More details on usage and performance can be found [here](https://github.com/bidd-group/bidd-clsar/blob/main/experiment/00_test/04_test_loss_HSSMS.ipynb).



## ACA loss implementation

* [Pytorch](https://github.com/bidd-group/bidd-clsar/blob/main/clsar/model/loss.py)
* [Tensorflow 2.x](https://github.com/bidd-group/bidd-clsar/blob/main/clsar/model/loss_tf.py)



## ACA loss usage 
```python

#Pytorch
from clsar.model.loss import ACALoss
aca_loss = ACALoss(alpha=0.1, cliff_lower = 0.2, cliff_upper = 1.0, p = 1., squared = False)
loss = aca_loss(labels,  predictions, embeddings)
loss.backward()


#Tensorflow
from clsar.model.loss_tf import ACALoss

```


## Installation

```bash
pip install clsar
```




## Run ACANet

```python
from clsar import ACANet
#Xs_train: list of SMILES string of training set
#y_train_pIC50: the pChEMBL labels of training set

## init ACANet
clf = ACANet(gpuid = 0,   work_dir = './')

## get loss hyperparameters (cliff_lower, cliff_upper, and alpha) by training set 
dfp = clf.opt_cliff_by_cv(Xs_train, y_train_pIC50, total_epochs=50, n_repeats=3)
dfa = clf.opt_alpha_by_cv(Xs_train, y_train_pIC50, total_epochs=100, n_repeats=3)

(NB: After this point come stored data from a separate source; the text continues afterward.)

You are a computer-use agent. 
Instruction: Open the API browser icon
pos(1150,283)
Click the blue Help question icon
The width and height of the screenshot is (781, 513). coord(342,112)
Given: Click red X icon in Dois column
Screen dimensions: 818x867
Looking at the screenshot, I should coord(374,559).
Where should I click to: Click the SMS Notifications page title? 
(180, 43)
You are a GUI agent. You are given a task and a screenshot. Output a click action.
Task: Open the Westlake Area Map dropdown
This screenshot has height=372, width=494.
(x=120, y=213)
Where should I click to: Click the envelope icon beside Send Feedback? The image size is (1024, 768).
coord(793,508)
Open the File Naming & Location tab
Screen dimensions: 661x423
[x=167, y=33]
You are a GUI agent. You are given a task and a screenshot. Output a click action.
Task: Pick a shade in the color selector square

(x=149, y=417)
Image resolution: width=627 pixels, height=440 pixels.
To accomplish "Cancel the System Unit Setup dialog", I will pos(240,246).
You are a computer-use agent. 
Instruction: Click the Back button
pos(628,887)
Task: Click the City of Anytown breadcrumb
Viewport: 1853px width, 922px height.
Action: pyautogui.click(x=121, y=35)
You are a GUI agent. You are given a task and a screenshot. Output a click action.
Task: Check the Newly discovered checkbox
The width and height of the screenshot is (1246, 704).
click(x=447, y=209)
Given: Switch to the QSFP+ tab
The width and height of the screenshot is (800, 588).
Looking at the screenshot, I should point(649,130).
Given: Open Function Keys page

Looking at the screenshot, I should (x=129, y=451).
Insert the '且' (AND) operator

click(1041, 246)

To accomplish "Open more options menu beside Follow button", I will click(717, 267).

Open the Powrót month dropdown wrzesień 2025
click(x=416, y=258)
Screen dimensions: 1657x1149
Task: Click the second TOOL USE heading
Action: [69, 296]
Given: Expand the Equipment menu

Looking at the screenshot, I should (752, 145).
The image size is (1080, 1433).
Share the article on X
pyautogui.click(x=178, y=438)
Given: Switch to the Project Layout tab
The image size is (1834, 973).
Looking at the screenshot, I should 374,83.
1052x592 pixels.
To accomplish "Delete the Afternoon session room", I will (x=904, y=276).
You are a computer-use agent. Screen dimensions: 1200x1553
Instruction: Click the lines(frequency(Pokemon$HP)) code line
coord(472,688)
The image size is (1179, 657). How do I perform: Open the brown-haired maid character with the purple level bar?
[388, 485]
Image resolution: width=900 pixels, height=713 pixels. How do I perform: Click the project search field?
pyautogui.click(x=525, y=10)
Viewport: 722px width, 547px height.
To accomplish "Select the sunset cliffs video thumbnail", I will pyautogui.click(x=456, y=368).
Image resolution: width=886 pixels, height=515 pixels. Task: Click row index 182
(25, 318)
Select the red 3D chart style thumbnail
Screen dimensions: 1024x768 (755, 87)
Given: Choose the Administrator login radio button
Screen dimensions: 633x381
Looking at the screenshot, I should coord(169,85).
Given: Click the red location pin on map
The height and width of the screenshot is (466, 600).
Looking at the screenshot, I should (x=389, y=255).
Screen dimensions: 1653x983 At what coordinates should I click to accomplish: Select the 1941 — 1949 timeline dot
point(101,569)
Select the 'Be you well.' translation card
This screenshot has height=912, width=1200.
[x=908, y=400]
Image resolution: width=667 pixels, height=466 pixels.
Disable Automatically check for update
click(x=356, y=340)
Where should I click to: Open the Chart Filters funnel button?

## fit model using 5fold cross-validation
clf.cv_fit(Xs_train, y_train_pIC50, verbose=1)


## make prediction using the 5-submodels, the outputs are the average of the 5-submodels
test_pred_pIC50 = clf.cv_predict(Xs_test)
```


## Citation
SHEN W, Cui C, Su X, Zhang Z, Velez-Arce A, Wang J, et al. Activity Cliff-Informed Contrastive Learning
for Molecular Property Prediction. ChemRxiv. 2024; doi:10.26434/chemrxiv-2023-5cz7s-v2.